Railway station in Krefeld, Germany

Krefeld Hauptbahnhof is the largest station of the city of Krefeld in the German state of North Rhine-Westphalia. The double-track and electrified Duisburg-Ruhrort–Mönchengladbach railway (KBS 425) and the Lower Left Rhine Railway (KBS 495) cross at the station.

==History==
The station was opened in 1847. From 1906 to 1909, the line and the station were elevated to raise the railway tracks above the streets in the urban area. Around this time, the station was renamed Krefeld Hauptbahnhof (main station). Until 1950, there was also a nearby station of the Crefelder Eisenbahn-Gesellschaft (Krefeld Railway Company, later spelt with an initial "K", CEC); its line to Rheydt used the route now occupied by federal highway 9. This Krefeld Süd (south) station was rebuilt during the elevation of the tracks to the south of the main station, but the trains did not run into the main station. The line to Rheydt now only extends as far as the Krefeld steelworks as a siding. Previously there was also a connection to the line to Hülser Berg (part of the Viersen–Moers line, which is now partly operated as the Schluff museum railway). The line to Hülser Berg is still connected to Krefeld station by a slightly longer route.
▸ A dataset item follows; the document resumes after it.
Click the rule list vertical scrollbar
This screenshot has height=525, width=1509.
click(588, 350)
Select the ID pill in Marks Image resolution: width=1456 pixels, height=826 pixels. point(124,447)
Krefeld no longer has a significant role as railway node since the closure of the large Hohenbudberg marshalling yard (on the line to Duisburg, just outside the city limits) and the freight yard located east of the station and the abandonment of long-distance passenger services. There is still an important maintenance facility in Krefeld-Oppum, including for the servicing of Intercity-Express trains.

==Services ==
The Duisburg–Mönchengladbach line is usually served every hour by the Regional-Express service RE 42 (Niers-Haard-Express) and Regionalbahn services RB 33 (Rhein-Niers-Bahn) and RB 35 (Emscher-Niederrhein-Bahn). The Lower Rhine line is served every half hour by RE 10 (Niers-Express) between Kleve and Düsseldorf and every hour by the RE 7 (Rhein-Münsterland-Express) between Krefeld and Rheine via Cologne and RB37 connecting Neuss and Krefeld.

In addition to the railway lines, the station is served by nine bus lines and four tram lines of SWK MOBIL and another three bus lines of Busverkehr Rheinland (Rhineland Bus Transport), which are organised by the Verkehrsverbund Rhein-Ruhr. In addition, the station is also served by two lines (U70/U76) of the Düsseldorf Stadtbahn, operated by Rheinbahn.